Republican voters approve minimum wage hikes; Republican legislators overturn them. On Election Day earlier this month, Arkansas voters went to the polls and approved a ballot measure to raise the minimum wage. It wasn’t close: 68 percent of them voted Yes. Just to their north, in Missouri, voters also approved a minimum wage hike, with 62 percent of them voting Yes.
Though Arkansas and Missouri are among the reddest of states, these results shouldn’t surprise anyone. Every ballot measure to hike a state’s minimum wage over the past few decades has been approved. Indeed, the only group of Americans dead set against such raises appears to be Republican legislators.
On Wednesday, demonstrating just how removed those legislators are from the concerns of the American people, Republicans in the Michigan state senate voted to gut a minimum wage increase they had approved before the November elections—in a way that allowed them to rescind their approval once the elections had safely been dispensed with.
Earlier this year, progressive activists had gathered more than the required number of signatures to place a measure on November’s ballot that would have raised the state minimum wage to $12 by 2022, and the tipped worker minimum to $12 as well, but phasing it in more slowly. At that point, Republicans in the legislature intervened to enact a law identical to the ballot measure, but with the proviso that they could amend that law later this year.

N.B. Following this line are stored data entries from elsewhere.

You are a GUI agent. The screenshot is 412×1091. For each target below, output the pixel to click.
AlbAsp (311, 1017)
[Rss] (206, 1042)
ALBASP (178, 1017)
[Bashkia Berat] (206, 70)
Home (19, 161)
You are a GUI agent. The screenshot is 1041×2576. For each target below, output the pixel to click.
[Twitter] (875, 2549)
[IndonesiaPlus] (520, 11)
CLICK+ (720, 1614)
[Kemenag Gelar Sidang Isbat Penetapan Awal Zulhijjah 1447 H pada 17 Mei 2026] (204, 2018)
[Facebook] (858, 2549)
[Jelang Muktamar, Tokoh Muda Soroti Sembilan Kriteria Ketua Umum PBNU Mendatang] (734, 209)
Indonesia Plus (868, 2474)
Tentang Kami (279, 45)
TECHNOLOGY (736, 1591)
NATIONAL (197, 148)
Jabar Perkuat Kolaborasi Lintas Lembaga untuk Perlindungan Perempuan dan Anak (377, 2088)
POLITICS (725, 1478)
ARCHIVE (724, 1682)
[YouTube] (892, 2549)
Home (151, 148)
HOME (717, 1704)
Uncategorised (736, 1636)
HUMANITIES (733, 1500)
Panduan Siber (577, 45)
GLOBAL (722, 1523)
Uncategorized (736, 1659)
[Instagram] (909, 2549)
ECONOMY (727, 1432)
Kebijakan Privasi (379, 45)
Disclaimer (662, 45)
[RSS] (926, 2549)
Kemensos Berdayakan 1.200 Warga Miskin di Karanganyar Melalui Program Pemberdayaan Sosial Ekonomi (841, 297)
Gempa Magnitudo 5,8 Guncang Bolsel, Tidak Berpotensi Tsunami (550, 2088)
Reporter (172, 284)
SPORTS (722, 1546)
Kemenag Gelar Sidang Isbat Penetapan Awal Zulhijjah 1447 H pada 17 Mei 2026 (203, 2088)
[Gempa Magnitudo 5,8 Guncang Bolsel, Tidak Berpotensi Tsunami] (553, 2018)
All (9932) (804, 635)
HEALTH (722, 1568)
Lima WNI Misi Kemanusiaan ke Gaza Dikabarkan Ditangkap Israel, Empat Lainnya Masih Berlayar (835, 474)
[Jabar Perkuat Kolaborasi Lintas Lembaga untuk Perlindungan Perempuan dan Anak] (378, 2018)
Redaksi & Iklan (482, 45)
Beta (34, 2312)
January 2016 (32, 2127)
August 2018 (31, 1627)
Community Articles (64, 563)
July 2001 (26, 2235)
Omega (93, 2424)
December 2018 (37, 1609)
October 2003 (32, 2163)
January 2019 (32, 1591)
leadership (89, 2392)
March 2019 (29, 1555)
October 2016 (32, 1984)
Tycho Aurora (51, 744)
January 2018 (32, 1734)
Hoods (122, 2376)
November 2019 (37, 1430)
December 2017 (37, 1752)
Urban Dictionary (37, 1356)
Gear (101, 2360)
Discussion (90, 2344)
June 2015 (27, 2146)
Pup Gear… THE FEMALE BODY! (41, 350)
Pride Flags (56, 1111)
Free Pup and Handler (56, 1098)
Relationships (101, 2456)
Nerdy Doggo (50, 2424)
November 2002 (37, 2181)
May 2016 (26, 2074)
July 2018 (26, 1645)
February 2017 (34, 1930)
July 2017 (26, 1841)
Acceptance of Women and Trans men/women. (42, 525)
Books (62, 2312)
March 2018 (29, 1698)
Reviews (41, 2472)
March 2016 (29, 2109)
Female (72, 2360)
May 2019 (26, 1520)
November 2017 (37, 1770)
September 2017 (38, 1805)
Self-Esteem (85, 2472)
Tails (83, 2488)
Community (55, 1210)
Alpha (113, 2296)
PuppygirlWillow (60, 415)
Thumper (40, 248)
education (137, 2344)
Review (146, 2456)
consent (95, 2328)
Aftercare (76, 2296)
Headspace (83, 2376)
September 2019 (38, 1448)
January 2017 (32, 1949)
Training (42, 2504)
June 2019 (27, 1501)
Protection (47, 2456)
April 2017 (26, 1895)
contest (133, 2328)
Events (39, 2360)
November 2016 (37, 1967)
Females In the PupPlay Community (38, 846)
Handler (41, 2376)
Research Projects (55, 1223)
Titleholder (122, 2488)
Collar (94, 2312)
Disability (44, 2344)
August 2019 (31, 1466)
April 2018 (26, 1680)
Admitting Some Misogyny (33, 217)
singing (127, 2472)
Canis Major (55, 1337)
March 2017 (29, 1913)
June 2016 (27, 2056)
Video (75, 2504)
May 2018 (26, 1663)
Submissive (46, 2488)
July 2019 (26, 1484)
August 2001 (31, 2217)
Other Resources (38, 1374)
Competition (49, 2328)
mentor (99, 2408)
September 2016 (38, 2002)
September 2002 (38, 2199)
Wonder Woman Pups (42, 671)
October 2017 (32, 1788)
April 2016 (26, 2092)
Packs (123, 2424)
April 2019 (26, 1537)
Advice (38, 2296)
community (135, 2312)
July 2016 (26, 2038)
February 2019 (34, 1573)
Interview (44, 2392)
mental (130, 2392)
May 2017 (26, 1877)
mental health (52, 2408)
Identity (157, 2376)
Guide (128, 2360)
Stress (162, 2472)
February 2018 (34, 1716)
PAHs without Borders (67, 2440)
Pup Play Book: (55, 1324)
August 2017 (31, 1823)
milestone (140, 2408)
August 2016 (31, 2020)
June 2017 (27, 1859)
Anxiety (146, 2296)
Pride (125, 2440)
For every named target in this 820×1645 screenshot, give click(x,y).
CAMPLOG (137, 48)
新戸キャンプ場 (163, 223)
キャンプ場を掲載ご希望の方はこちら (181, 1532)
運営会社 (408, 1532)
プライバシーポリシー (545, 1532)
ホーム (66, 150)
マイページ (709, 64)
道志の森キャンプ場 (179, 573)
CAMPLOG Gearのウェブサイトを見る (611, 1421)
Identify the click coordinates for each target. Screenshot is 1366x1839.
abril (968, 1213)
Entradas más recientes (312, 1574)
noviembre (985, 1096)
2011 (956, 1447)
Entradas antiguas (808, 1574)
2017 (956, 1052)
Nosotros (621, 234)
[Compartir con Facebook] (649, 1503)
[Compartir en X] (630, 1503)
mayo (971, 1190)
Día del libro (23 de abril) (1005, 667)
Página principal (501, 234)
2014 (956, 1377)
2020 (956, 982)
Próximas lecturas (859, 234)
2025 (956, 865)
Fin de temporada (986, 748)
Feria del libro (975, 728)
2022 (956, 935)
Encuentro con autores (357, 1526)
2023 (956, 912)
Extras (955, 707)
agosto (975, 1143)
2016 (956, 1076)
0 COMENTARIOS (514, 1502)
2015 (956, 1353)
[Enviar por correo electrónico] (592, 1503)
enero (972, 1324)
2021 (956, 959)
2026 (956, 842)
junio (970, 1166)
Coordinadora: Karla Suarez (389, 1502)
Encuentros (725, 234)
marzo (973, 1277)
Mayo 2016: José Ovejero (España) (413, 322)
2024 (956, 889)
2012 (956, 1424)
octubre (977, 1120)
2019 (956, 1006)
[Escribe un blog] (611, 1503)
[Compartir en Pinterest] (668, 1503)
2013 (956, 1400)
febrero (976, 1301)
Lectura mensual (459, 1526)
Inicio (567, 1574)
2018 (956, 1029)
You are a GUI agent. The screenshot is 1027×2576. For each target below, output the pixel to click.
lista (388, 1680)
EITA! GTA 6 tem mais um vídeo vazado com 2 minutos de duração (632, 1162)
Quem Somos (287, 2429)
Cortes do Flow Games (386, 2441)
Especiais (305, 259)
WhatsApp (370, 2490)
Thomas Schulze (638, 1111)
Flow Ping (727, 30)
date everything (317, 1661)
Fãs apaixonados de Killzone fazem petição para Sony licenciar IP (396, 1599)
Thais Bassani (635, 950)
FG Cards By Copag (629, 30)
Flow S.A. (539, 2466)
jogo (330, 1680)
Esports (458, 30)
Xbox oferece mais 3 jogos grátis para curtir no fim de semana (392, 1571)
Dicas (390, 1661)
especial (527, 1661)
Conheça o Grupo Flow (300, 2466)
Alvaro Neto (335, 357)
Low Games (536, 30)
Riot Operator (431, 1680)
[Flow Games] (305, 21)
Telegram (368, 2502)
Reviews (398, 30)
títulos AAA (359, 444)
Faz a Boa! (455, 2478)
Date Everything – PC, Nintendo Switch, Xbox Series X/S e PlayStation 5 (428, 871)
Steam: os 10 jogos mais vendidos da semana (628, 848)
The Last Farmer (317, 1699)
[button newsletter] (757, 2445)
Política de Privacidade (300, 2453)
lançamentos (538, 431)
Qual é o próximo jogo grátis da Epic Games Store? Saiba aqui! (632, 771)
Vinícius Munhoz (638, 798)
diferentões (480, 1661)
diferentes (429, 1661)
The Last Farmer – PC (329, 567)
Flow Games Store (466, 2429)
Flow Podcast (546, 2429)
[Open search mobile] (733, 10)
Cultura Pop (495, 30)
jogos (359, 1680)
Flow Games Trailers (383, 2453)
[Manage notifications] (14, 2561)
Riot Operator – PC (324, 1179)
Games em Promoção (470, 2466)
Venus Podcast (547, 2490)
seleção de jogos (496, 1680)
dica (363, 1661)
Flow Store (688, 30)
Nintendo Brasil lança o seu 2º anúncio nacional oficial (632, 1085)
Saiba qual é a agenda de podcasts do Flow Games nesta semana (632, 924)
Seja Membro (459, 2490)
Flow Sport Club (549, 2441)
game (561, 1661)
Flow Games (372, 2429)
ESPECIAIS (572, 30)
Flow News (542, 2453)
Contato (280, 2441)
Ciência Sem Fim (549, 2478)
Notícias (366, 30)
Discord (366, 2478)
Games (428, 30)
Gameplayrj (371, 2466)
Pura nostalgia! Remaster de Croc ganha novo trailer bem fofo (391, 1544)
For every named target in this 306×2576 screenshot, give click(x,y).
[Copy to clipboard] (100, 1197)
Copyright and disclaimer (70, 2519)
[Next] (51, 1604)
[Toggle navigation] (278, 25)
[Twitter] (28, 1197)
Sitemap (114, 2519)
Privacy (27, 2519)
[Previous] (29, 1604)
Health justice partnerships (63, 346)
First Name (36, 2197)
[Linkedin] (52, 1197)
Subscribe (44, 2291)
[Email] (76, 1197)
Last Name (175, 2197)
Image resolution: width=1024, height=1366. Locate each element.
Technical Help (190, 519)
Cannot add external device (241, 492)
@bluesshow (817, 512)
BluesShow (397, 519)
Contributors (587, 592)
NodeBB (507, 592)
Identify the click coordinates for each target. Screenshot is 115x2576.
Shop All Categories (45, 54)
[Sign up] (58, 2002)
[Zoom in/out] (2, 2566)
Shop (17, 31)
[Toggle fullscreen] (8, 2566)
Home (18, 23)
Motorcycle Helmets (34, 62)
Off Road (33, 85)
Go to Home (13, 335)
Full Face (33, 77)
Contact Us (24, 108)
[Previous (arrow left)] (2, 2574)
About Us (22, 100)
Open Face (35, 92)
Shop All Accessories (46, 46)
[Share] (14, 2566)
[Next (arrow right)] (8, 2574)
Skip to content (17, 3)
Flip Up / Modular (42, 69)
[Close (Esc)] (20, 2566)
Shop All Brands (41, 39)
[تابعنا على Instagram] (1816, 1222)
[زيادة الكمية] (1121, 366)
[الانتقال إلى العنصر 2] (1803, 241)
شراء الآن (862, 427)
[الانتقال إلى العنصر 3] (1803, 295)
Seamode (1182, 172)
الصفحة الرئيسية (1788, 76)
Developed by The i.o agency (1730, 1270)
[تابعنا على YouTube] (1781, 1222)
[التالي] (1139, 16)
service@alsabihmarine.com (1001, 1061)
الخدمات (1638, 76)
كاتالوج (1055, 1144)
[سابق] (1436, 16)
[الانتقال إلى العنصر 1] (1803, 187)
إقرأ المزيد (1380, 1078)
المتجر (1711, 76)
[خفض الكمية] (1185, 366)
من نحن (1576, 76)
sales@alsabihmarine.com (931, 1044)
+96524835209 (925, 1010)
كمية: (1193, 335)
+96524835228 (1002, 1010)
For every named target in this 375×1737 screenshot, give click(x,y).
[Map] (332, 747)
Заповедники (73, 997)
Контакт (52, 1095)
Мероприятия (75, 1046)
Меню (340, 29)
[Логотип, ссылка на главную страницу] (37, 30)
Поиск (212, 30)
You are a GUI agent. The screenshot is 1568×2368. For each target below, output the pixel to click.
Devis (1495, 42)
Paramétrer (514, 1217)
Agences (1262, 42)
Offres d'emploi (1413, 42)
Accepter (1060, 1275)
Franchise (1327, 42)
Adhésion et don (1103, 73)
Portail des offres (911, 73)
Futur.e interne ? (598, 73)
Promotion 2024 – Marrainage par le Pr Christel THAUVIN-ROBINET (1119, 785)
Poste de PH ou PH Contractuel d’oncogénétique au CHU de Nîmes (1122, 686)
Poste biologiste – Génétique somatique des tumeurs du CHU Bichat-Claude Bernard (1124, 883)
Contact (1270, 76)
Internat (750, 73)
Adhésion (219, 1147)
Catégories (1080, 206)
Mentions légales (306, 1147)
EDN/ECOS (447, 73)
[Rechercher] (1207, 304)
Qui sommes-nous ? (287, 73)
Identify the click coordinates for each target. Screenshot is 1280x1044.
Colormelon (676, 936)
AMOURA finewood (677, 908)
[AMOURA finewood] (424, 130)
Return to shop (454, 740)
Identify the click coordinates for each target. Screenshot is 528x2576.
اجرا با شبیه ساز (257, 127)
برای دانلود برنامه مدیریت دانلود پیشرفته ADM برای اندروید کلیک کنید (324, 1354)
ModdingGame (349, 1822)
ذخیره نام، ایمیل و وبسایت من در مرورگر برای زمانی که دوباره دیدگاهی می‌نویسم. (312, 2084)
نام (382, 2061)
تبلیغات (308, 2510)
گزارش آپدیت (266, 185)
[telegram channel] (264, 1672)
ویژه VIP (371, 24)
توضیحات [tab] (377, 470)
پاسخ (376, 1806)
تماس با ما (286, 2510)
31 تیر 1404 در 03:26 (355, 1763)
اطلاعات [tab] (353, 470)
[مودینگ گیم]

By so doing, they knocked the measure off the ballot. Had it remained on the ballot and been passed, as it surely would have been, it would have required the votes of three-quarters of the legislators to amend it. By passing it as a law, however, the Republicans ensured that it could be amended by a simple majority vote.
And on Wednesday, the simple, if devious, Republican majority in the state senate amended the law. In place of the stipulation that the minimum be raised to $12 by 2022, the Republicans pushed that back to 2030. The minimum for tipped workers was scaled back from $12 to $4, with that figure not to kick in until 2030 as well. The measure now goes to the House, where the Republican majority is expected to follow the Senate’s lead and send it to the desk of Republican Governor Rick Snyder, of Flint-deadly-water fame. The reason for this unseemly haste is that come the new year, a Democrat, Gretchen Whitmer, will succeed Snyder as governor, and she’s made clear there’s no way she’d sign such changes into law.
Michigan voters swept Democrats (all of them women) into every major statewide office in November’s voting; Republicans narrowly retained their state legislative majorities through the grace of gerrymandering. With Whitmer as governor, they won’t be able to carve such sweet-deal districts for themselves in the post-census redistricting, but for now, their gerrymandered moats and gerrymandered minds insulate them from the concerns and desires of their fellow Americans.